### REQUIREMENT
Every line in the data below from the one containing "Instruction: Choose the" down to the one containing "Task: Expand the Aston Villa row chevron", both included, must be retyped exactly; no other line is to appear.

Dataset records
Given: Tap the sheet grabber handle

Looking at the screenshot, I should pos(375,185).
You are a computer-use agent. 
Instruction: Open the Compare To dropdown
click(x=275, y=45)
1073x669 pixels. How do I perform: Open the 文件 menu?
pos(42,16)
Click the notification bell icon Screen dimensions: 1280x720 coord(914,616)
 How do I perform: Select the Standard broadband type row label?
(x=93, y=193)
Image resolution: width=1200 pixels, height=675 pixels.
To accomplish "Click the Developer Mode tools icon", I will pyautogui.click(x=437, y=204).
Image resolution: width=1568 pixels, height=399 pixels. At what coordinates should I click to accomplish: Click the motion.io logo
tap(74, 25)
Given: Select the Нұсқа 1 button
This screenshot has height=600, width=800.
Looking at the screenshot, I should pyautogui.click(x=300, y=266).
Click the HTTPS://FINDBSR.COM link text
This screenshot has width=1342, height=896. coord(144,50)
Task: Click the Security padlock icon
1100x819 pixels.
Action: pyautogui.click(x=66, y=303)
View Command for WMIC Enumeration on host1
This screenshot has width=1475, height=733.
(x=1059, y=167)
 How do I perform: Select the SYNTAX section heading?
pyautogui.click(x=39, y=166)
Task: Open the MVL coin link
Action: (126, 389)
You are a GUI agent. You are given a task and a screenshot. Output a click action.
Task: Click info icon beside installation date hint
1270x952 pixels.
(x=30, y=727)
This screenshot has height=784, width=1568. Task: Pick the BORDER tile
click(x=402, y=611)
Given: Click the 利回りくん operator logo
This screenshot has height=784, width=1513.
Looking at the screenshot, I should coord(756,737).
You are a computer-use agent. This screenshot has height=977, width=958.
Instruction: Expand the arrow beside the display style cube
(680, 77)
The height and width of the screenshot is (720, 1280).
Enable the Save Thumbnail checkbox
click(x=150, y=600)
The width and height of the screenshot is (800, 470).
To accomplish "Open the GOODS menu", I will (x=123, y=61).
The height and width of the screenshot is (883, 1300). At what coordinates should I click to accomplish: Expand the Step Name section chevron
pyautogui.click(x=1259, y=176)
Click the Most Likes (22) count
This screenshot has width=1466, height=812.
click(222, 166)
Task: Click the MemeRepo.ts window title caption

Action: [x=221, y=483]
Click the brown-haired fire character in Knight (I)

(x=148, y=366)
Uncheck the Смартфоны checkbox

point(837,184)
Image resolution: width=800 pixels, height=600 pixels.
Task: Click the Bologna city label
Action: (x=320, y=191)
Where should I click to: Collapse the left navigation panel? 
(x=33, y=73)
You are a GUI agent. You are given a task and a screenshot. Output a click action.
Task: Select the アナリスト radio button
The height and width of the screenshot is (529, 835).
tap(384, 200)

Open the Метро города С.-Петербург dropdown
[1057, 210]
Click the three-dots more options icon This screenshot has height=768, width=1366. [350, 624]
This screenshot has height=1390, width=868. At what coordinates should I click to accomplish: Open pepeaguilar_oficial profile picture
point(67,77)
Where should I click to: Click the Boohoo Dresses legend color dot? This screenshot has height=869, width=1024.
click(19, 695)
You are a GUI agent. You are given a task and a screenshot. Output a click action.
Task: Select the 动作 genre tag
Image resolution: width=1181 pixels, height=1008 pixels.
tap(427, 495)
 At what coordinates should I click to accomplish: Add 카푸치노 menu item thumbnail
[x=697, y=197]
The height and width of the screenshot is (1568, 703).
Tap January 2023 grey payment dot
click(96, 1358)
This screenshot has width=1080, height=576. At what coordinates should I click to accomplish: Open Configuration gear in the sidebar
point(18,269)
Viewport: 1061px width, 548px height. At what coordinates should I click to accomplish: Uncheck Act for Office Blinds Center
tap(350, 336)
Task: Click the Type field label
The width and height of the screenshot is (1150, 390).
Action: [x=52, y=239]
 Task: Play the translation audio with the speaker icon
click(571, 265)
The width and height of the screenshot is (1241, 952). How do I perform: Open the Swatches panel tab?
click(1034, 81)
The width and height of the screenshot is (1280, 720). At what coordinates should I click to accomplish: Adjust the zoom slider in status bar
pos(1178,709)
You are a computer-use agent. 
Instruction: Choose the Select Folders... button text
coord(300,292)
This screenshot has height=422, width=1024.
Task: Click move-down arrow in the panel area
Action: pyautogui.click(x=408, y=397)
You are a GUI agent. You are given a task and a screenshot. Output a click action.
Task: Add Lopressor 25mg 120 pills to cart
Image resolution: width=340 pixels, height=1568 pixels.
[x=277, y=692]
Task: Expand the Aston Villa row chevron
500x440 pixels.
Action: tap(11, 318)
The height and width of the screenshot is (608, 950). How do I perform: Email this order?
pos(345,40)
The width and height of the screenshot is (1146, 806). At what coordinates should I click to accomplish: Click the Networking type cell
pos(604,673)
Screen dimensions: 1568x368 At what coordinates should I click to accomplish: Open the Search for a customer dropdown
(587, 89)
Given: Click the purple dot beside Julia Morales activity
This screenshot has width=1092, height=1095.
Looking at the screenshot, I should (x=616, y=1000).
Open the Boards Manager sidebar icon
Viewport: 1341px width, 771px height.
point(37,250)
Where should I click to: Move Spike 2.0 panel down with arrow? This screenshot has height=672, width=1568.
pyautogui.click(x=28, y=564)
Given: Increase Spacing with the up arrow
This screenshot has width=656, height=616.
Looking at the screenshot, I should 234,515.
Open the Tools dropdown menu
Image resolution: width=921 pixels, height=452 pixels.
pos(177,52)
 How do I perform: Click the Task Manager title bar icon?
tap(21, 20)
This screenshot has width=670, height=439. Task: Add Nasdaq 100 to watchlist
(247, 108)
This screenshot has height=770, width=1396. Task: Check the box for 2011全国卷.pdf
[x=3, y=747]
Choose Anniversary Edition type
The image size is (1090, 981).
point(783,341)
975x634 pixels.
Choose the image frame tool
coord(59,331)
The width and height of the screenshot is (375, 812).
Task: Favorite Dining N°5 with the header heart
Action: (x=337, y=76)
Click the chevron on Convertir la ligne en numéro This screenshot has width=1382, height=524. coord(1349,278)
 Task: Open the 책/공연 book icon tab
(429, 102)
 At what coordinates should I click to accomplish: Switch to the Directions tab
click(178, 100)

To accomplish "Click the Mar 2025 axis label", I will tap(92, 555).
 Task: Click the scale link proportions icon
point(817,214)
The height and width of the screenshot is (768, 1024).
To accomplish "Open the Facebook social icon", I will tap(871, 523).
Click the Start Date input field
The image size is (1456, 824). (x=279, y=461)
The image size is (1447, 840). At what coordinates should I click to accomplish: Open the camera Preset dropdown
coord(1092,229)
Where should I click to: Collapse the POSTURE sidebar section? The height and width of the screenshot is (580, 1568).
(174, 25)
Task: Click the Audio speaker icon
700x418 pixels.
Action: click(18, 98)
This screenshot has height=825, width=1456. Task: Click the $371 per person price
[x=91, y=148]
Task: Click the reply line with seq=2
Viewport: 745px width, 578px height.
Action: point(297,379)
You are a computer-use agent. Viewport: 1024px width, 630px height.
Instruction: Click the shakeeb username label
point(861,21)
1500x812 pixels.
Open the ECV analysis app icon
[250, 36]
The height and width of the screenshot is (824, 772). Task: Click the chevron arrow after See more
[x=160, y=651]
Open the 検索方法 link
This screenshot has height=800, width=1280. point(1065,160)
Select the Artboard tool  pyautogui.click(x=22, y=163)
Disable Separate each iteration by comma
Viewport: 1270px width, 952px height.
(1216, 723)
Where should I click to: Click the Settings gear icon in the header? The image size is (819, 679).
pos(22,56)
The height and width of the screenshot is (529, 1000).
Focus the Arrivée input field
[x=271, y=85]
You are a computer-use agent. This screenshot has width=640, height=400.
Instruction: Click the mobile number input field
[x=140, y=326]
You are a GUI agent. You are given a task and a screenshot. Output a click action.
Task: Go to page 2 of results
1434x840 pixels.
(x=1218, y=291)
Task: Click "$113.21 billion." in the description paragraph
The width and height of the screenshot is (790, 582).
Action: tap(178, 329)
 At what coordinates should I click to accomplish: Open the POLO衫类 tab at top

### RESPONSE TO THE EXERCISE
Instruction: Choose the Select Folders... button text
coord(300,292)
This screenshot has height=422, width=1024.
Task: Click move-down arrow in the panel area
Action: pyautogui.click(x=408, y=397)
You are a GUI agent. You are given a task and a screenshot. Output a click action.
Task: Add Lopressor 25mg 120 pills to cart
Image resolution: width=340 pixels, height=1568 pixels.
[x=277, y=692]
Task: Expand the Aston Villa row chevron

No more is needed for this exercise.